***** DATASET EXTRACT
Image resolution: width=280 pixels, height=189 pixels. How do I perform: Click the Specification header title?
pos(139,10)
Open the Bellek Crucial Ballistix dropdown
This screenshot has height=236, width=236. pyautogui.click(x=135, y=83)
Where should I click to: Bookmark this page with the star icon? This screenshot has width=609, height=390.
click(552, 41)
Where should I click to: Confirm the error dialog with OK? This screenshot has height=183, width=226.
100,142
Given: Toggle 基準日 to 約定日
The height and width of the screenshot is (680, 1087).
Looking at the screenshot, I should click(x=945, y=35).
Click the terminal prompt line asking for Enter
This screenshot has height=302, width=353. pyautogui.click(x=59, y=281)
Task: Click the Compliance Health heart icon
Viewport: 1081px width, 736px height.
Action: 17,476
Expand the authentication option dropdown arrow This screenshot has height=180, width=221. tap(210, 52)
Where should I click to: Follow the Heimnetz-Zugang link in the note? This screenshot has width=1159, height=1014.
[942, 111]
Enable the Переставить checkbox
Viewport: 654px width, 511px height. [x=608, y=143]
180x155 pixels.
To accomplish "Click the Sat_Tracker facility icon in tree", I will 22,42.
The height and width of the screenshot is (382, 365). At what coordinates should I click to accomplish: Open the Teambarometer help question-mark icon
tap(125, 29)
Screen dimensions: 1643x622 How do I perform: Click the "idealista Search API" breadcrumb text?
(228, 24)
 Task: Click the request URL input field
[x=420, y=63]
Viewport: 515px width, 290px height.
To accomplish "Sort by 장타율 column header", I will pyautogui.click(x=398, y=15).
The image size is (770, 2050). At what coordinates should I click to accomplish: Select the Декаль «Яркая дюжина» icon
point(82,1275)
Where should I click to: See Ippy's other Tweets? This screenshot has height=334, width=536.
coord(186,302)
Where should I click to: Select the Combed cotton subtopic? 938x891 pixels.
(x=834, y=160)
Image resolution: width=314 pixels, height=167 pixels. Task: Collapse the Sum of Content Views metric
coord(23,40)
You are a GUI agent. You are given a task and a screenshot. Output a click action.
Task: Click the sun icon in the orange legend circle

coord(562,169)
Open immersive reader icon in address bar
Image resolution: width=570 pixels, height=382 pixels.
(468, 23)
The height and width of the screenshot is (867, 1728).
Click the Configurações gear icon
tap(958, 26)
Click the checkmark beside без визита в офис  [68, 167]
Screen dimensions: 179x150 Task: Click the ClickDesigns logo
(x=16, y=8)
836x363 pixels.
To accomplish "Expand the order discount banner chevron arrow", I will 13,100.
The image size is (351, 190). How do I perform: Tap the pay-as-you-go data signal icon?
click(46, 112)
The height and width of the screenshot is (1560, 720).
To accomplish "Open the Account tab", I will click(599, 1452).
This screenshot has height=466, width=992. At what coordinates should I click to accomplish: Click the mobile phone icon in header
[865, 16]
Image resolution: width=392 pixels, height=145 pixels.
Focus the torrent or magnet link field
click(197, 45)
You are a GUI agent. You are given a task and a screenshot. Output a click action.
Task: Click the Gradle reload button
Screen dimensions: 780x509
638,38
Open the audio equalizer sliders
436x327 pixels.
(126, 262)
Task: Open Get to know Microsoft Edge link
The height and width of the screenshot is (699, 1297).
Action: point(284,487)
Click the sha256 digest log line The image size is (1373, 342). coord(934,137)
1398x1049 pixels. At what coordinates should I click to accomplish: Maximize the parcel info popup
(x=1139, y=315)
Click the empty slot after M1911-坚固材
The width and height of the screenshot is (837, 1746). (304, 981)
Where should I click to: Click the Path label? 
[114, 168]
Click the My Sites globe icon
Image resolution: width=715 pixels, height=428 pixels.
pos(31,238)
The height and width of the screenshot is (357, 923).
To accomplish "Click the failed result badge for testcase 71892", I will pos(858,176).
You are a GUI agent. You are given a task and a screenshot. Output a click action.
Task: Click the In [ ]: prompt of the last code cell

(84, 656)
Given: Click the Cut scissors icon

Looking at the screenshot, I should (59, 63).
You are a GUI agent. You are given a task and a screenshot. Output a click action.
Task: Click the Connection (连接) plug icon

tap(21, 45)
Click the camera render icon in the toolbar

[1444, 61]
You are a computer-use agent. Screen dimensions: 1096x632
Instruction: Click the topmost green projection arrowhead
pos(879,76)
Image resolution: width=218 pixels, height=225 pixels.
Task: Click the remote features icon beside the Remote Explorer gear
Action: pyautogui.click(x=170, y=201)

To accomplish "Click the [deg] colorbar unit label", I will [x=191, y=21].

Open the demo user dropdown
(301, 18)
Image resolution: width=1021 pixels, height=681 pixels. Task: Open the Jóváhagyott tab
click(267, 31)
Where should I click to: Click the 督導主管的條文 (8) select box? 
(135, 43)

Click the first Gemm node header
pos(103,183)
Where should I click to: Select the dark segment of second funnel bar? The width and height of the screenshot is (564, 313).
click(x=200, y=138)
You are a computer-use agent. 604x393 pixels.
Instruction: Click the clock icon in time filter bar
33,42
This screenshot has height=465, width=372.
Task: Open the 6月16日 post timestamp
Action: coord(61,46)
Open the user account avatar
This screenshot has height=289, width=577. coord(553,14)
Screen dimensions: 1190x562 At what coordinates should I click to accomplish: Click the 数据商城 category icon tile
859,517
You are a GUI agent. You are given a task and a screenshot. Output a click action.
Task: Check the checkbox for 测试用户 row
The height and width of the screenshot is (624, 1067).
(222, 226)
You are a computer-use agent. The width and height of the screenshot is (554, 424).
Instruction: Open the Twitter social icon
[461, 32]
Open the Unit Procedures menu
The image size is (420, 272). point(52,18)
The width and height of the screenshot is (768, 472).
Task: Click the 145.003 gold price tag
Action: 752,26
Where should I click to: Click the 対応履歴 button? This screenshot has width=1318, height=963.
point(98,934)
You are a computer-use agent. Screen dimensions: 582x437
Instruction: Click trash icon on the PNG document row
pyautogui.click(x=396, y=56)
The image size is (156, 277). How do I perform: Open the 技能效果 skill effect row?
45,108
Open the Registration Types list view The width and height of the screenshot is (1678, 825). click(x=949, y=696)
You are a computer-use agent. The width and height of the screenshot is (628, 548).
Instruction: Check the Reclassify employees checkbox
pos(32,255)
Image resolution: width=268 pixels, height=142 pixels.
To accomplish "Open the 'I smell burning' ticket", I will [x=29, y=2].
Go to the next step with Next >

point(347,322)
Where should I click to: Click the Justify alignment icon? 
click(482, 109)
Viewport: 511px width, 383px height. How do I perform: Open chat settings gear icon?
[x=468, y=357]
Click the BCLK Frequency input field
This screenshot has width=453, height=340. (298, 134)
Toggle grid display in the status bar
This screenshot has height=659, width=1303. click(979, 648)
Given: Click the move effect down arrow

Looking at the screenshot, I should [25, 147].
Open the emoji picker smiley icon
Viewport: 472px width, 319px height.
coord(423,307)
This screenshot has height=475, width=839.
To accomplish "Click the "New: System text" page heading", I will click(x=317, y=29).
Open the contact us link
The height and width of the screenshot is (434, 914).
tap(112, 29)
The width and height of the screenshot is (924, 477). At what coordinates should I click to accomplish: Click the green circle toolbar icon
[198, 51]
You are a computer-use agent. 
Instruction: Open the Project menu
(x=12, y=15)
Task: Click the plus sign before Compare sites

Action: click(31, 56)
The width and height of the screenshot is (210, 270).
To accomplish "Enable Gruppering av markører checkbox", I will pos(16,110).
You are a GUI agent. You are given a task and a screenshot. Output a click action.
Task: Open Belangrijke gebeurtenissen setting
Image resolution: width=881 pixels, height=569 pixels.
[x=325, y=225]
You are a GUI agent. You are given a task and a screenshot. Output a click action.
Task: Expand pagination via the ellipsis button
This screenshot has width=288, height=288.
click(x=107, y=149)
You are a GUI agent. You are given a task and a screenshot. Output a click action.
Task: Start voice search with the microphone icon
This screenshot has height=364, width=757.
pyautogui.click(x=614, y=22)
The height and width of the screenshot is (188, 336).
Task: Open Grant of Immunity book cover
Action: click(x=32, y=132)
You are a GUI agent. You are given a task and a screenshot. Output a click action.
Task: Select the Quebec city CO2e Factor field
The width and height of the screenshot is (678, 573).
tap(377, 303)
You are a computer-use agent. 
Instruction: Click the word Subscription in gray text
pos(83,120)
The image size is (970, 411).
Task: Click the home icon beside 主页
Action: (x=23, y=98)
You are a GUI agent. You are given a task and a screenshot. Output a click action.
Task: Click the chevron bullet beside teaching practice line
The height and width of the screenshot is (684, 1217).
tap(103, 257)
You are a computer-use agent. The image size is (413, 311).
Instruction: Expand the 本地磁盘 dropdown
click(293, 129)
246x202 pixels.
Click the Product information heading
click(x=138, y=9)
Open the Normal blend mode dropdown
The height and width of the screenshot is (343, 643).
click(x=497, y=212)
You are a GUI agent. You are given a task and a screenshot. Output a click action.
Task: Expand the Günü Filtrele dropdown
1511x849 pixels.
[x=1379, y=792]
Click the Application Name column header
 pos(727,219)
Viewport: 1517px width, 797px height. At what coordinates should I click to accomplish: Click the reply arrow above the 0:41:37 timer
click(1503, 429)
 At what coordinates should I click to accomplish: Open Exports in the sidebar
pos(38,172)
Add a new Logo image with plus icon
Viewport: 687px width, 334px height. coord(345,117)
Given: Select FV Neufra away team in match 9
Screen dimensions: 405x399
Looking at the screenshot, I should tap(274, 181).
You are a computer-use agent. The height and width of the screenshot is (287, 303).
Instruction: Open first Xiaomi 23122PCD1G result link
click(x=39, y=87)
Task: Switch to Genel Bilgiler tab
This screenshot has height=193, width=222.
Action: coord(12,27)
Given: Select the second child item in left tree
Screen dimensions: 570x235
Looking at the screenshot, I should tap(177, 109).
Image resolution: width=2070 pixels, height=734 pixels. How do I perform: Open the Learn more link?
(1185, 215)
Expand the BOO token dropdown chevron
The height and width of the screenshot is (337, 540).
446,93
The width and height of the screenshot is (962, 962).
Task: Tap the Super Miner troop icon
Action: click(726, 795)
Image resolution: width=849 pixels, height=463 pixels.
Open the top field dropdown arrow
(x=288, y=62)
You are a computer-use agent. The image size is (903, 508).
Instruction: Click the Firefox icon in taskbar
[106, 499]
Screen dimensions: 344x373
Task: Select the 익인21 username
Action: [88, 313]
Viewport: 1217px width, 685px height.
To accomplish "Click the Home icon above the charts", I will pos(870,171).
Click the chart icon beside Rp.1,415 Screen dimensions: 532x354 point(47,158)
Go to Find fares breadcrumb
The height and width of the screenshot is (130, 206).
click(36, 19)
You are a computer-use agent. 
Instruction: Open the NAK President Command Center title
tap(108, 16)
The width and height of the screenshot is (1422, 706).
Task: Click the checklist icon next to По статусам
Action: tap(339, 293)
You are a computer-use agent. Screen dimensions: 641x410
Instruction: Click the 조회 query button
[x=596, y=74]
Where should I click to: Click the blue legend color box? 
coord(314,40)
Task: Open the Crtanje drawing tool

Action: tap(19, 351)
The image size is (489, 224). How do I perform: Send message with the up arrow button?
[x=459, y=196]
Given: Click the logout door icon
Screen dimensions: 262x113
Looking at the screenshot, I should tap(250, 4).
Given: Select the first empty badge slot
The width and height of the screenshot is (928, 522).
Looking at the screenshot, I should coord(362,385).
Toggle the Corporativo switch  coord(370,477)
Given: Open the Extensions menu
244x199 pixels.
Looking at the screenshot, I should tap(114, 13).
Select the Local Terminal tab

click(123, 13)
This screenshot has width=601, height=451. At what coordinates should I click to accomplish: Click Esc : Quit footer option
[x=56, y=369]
**********
INSTRUCTIONS TO FOLLOW: From the material above, copy exactly the lines between the line holding "This screenshot has height=364, width=757." and the line holding "You are a computer-use agent. The image size is (413, 311).", inclusive, and only those.

TASK RESULT:
This screenshot has height=364, width=757.
pyautogui.click(x=614, y=22)
The height and width of the screenshot is (188, 336).
Task: Open Grant of Immunity book cover
Action: click(x=32, y=132)
You are a GUI agent. You are given a task and a screenshot. Output a click action.
Task: Select the Quebec city CO2e Factor field
The width and height of the screenshot is (678, 573).
tap(377, 303)
You are a computer-use agent. 
Instruction: Click the word Subscription in gray text
pos(83,120)
The image size is (970, 411).
Task: Click the home icon beside 主页
Action: (x=23, y=98)
You are a GUI agent. You are given a task and a screenshot. Output a click action.
Task: Click the chevron bullet beside teaching practice line
The height and width of the screenshot is (684, 1217).
tap(103, 257)
You are a computer-use agent. The image size is (413, 311).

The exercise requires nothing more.